Pyth Network
A brief primer on oracles, a look into the LUNA crash, and a introduction into Pyth
1 Why Oracles?
Blockchains are very good at storing data across multiple systems, akin to a decentralized ledger. However, these various blockchains are gated (imagine a computer without internet access), and thus unable to communicate with each other or the outside world1. This default limitation reduces the basic use-case of a blockchain to a store of value, and thus it is no surprise that the narrative around BTC is digital gold.
BTC proved that being an immutable store of value has product market fit. But in order to enable other use cases of blockchain, the dApps building on top of the layer one must be able to interact with off-chain data sources.

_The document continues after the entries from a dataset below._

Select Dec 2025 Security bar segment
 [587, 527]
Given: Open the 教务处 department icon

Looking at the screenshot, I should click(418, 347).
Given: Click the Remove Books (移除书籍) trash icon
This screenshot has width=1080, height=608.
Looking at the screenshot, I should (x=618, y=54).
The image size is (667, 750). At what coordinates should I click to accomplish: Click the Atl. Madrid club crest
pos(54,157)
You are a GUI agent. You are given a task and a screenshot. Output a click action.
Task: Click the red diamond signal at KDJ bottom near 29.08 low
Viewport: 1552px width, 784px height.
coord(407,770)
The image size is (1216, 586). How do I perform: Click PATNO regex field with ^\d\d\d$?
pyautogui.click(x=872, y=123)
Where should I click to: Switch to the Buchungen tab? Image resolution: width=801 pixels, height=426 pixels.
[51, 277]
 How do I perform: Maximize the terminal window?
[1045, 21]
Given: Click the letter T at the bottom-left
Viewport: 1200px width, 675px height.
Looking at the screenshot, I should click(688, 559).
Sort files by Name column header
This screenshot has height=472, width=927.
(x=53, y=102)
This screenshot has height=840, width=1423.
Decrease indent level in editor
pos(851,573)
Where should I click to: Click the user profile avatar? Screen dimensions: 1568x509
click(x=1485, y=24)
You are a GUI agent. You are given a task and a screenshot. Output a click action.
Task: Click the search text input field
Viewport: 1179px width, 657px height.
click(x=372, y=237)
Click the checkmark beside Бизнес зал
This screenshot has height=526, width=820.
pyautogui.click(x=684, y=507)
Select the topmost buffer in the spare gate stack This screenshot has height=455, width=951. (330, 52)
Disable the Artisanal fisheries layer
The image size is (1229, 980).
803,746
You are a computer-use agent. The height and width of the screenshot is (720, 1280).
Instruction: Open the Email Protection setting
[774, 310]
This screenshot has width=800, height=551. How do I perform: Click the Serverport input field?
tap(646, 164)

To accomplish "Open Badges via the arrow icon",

Oracles act as this gateway, trustlessly piping data from the outside world into the blockchain, powering most of the DeFi and NFT dApps.
A few examples of oracles in action are lending borrowing protocols like Aave and Compound who pull updated crypto prices for collateral calculation. When the collateral supplied decreases in value below the acceptable threshold for the borrowed assets, the collateral gets liquidated to ensure the protocol has no bad debt. Trading protocols like dYdX and Mango also pull in index prices to help generate funding rates. This article has numerous more potential oracle use cases.
Oracles are an integral part of web3 and a quick metric to see how popular they are is total value secured (TVS). Below we can see this trend of value secured by oracles slowly increase throughout until the LUNA/UST debacle (red line) and the subsequent market wide downturn.
2 Oracle Dangers
Because oracles are the backbone of defi, it is of the utmost importance that they relay accurate data swiftly. There have been a few cases of inaccurate oracle prices and catastrophe swiftly ensued. A few months ago, Pyth reported a $5000 BTC/USD mark when the actual trading price was over $40,000 and some traders on Bonfida's perp exchange got liquidated23.
2.1 Luna
Just recently, LUNA spiraled from around $100 dollars to 0, wiping out nearly 60 billion of wealth (40B from LUNA and 20B from UST) in a few days. The contagion of this massive unwind is still being felt as leverage is unwound and firms/lending desks become insolvent. This large one direction price move triggered a (minimum value) circuit breaker for the Chainlink LUNA/USD price feed which was locked at $0.1074.
In this scenario, the actual traded price of LUNA kept dropping, but Chainlink still pegged the price at $0.107, which created a cascade of losses for protocols using the Chainlink price feed. Two dApps, Blizz Finance and Venus Protocol lost 10m and 13.5m respectively.
As LUNA went to 0, attackers deposited the worthless LUNA into Blizz/Venus and slowly siphoned the other assets. Below is the three step attack process and we will name our perpetrator Jack:
Jack deposits 412k LUNA into Venus, which is counted as 41k USD because of the Chainlink price.
Jack then withdraws 24k BUSD, because LUNA has a 60% LTV factor.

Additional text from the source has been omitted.